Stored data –

BEGIN

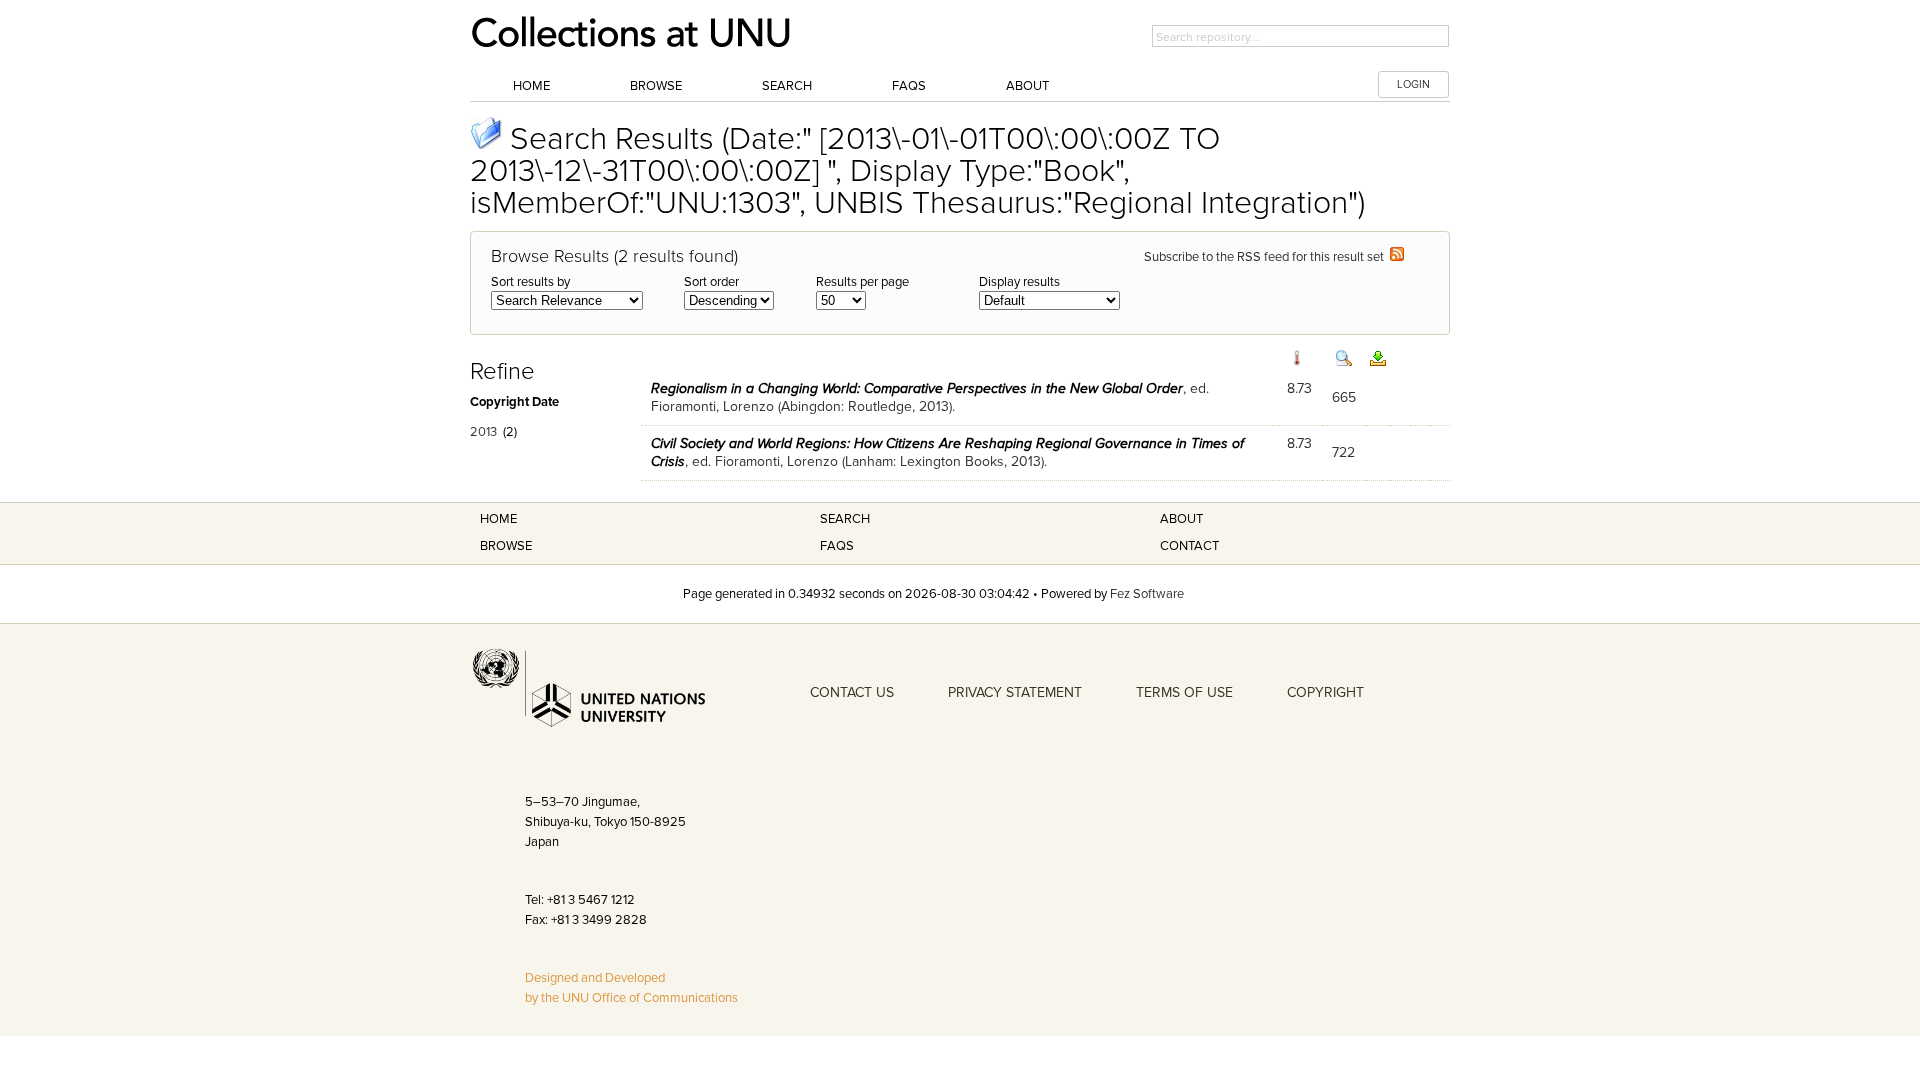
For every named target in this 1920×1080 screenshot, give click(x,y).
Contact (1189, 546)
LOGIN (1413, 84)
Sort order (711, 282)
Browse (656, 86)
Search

END

PROBLEM REQUIREMENTS – Output the entries exactly as they appear, with no pictures included.

EXERCISE OUTPUT –
For every named target in this 1920×1080 screenshot, give click(x,y).
Contact (1189, 546)
LOGIN (1413, 84)
Sort order (711, 282)
Browse (656, 86)
Search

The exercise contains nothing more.